FoldME a simulé avec précision la réponse de E. coli cellules sur une large plage de températures et a fourni des détails sur les stratégies qu'ils ont utilisées pour s'adapter à chaque température différente. Les prédictions du modèle étaient cohérentes avec les résultats expérimentaux. Par exemple, il reproduisait correctement les variations de E. coli taux de croissance cellulaire à différentes températures. Les simulations FoldME ont également montré que E. coli les cellules consomment un type différent de sucre à haute température.
Le modèle a également évalué comment les mutations d'un seul gène affectent E. coli réponse des cellules au stress. Il a prédit que des mutations ponctuelles dans un seul gène métabolique appelé DHFR entraînent l'expression différentielle d'un grand nombre de protéines. Cela a également été confirmé par des résultats expérimentaux.
Un autre aspect important de ce travail est qu'il met en évidence le rôle régulateur au niveau des systèmes du réseau de chaperons, qui a été négligé dans les études précédentes, dit Chen.
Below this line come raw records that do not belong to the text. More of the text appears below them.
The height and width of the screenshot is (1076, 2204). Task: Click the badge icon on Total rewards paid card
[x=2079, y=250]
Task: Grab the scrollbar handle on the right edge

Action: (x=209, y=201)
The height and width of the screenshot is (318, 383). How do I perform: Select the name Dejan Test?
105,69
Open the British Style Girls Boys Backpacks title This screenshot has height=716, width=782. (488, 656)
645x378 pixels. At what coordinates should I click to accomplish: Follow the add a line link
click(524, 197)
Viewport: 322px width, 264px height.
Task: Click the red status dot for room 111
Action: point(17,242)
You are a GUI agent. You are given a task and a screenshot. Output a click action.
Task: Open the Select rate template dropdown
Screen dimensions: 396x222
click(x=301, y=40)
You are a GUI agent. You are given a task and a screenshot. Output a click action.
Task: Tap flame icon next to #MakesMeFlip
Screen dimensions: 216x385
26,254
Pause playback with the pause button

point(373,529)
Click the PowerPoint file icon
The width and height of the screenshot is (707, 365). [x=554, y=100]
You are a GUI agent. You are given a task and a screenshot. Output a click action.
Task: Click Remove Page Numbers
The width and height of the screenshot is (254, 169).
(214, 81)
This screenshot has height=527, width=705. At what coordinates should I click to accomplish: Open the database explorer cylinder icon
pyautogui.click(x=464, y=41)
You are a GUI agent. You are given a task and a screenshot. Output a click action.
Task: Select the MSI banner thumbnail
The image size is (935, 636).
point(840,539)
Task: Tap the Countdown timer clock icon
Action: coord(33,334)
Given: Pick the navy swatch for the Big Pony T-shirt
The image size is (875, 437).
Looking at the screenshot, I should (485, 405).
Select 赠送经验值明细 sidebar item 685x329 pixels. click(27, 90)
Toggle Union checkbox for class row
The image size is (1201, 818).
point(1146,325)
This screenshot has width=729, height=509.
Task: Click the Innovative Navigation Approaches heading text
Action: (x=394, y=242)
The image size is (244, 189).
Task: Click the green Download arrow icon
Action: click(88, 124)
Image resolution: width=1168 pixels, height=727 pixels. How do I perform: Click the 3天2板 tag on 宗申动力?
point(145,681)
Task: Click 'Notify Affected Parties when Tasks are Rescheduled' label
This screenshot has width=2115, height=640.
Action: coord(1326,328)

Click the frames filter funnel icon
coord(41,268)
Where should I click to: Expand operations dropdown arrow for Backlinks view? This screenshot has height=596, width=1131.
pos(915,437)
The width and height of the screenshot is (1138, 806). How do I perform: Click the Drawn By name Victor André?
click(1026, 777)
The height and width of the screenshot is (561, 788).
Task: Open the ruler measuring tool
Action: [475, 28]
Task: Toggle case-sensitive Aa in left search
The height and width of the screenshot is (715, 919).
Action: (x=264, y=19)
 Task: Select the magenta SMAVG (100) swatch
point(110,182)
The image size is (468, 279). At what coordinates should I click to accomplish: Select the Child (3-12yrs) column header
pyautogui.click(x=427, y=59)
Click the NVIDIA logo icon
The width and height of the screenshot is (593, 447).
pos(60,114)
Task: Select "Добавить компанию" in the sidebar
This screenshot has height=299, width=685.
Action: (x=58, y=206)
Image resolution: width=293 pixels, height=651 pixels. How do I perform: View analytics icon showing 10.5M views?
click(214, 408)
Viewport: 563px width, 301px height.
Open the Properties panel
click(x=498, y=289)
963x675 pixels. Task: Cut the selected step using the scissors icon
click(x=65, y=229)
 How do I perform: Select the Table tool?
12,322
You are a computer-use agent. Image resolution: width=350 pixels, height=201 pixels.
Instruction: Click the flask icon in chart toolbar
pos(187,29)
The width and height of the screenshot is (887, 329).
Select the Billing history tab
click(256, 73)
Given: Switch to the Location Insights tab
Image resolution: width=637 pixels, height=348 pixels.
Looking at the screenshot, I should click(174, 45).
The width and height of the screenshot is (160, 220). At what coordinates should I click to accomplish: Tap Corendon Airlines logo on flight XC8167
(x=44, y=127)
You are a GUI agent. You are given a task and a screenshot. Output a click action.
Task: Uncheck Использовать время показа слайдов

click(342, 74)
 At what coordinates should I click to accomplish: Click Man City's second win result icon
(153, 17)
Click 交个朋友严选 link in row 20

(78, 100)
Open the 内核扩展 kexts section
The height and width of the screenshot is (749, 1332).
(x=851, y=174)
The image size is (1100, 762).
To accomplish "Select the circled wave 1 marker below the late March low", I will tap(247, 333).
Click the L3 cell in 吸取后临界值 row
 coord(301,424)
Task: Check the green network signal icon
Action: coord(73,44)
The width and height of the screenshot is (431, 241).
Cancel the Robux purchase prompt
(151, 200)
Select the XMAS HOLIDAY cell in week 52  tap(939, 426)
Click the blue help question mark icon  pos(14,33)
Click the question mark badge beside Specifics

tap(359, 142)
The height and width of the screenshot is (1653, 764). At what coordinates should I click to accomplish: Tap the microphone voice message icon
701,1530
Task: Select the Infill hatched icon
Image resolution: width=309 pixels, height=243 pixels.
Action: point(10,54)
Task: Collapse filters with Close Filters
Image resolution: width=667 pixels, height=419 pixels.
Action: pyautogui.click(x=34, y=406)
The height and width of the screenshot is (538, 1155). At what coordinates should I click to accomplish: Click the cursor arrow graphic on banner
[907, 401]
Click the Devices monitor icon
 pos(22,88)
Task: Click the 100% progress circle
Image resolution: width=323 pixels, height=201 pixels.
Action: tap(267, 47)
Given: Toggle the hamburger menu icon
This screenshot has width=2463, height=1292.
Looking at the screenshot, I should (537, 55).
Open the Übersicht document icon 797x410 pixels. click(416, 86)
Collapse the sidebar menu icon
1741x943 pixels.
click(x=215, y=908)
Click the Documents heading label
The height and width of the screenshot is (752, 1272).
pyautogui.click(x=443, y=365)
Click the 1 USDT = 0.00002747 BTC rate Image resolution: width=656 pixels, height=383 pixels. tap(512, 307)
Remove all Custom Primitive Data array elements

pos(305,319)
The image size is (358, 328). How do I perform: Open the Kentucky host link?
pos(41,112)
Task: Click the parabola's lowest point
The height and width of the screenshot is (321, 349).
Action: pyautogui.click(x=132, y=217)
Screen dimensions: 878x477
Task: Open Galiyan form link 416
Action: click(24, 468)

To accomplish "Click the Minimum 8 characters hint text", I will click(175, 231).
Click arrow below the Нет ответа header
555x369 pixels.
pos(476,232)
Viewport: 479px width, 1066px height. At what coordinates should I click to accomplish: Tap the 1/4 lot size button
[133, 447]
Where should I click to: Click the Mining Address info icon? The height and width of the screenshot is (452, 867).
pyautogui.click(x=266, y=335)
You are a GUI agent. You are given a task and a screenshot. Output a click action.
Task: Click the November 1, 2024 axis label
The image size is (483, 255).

Les chaperons fournissent un service essentiel en aidant les protéines à se replier sous le stress (à des températures plus élevées), mais leur service est une ressource limitée qui est partagée par toutes les protéines de la cellule. Aider une protéine à se replier signifie qu'un chaperon n'est pas disponible pour aider d'autres protéines à se replier, une limitation qui affecte l'intégrité structurelle du reste des protéines de la cellule. Cela draine également les ressources disponibles de la synthèse des protéines, la mise en place d'une contrainte traductionnelle stricte sur toutes les protéines, les chercheurs ont expliqué.
"En utilisant les calculs des premiers principes, nous pouvons obtenir une compréhension approfondie de la façon dont plusieurs événements de repliement des protéines, la régulation des chaperons et d'autres réactions intracellulaires fonctionnent toutes ensemble pour permettre à la cellule de répondre aux stress environnementaux et génétiques, " dit Chen.
« Il convient de noter que nous savons que l'adaptation au stress chimique et aux changements de nutriments ne nécessitent généralement qu'une poignée de mutations, alors que l'adaptation au stress thermique est beaucoup plus difficile et devrait nécessiter un grand nombre de mutations, " ajouta Palsson.
Les prochaines étapes impliquent des tests expérimentaux sur le modèle qui visent à explorer comment les bactéries s'adaptent à des températures plus élevées. L'équipe prévoit également d'étudier les processus d'adaptation d'autres bactéries pathogènes, telles que la diarrhée E. coli , M. tuberculose et les bactéries staphylocoques - sous des contraintes qui imitent les conditions dans leurs habitats humains natifs.